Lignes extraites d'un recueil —
━━━━━━

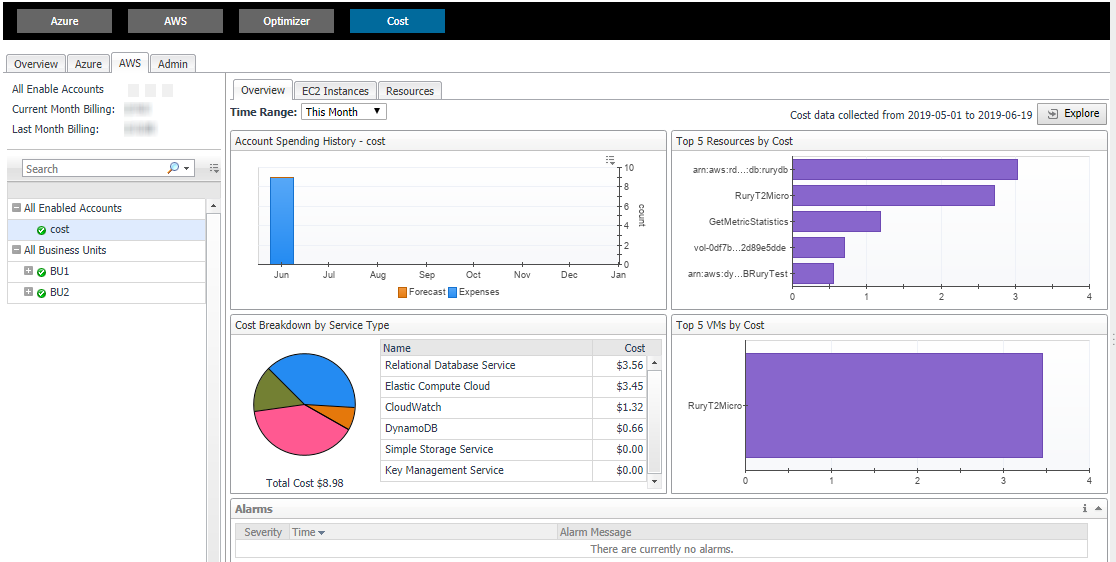Screen dimensions: 1116x562
Task: Collapse the All Enabled Accounts group
Action: [16, 208]
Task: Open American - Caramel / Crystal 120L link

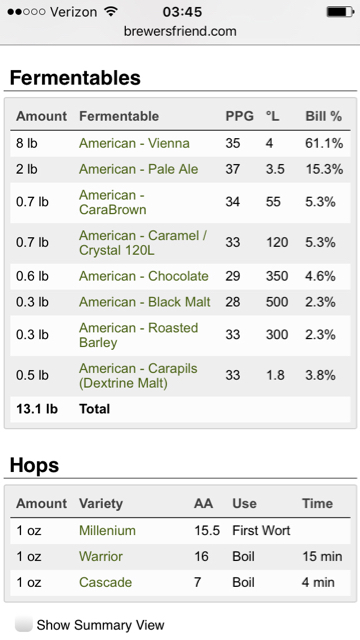Action: click(x=143, y=243)
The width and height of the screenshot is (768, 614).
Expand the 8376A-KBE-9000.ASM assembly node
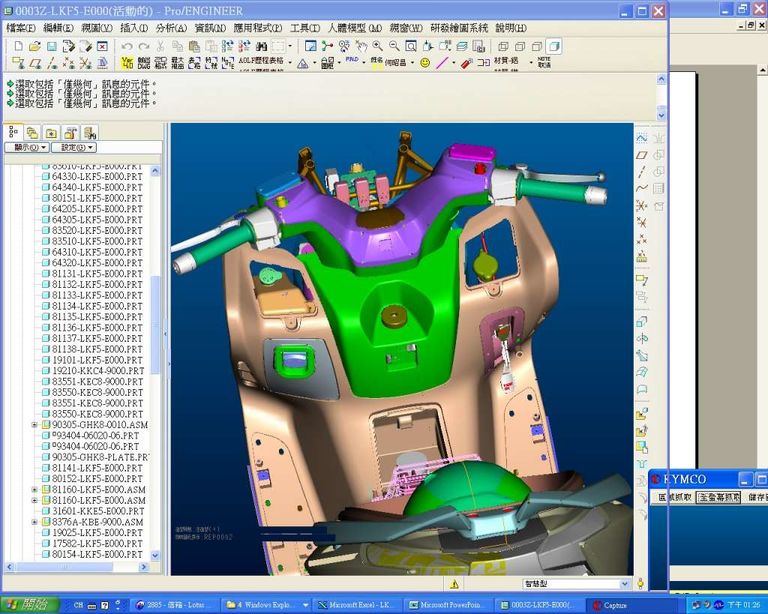coord(34,522)
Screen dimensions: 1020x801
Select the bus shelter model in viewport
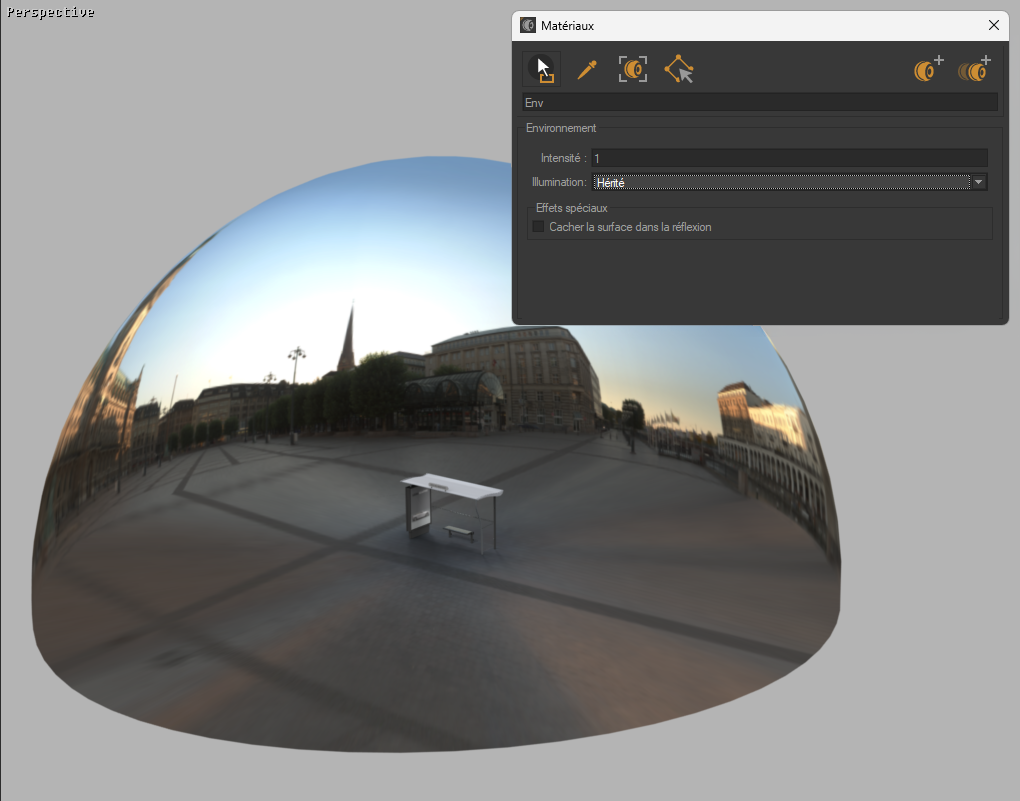point(451,512)
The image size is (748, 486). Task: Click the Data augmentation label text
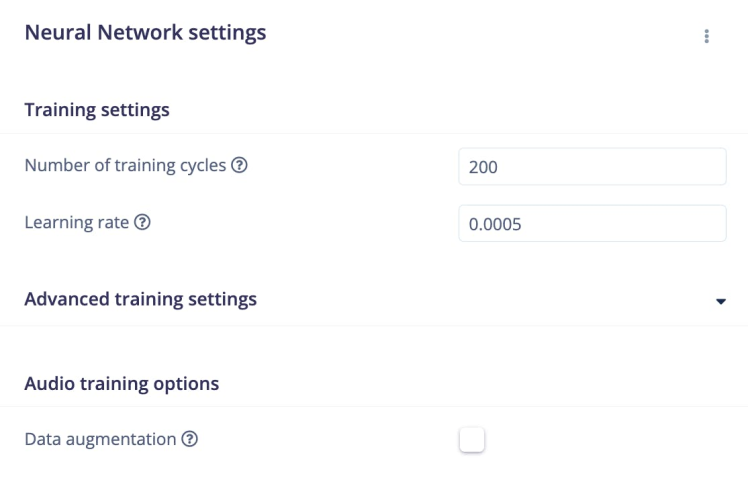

━━━━━━

CONSIGNE —
Réécrivez l'ensemble des lignes en remplaçant « bus shelter » par « bus stop », sans rien modifier d'autre. Omettez les images dans votre réponse.

CORRIGÉ —
Screen dimensions: 1116x562
Task: Collapse the All Enabled Accounts group
Action: [16, 208]
Task: Open American - Caramel / Crystal 120L link

Action: click(x=143, y=243)
The width and height of the screenshot is (768, 614).
Expand the 8376A-KBE-9000.ASM assembly node
coord(34,522)
Screen dimensions: 1020x801
Select the bus stop model in viewport
point(451,512)
The image size is (748, 486). Task: Click the Data augmentation label text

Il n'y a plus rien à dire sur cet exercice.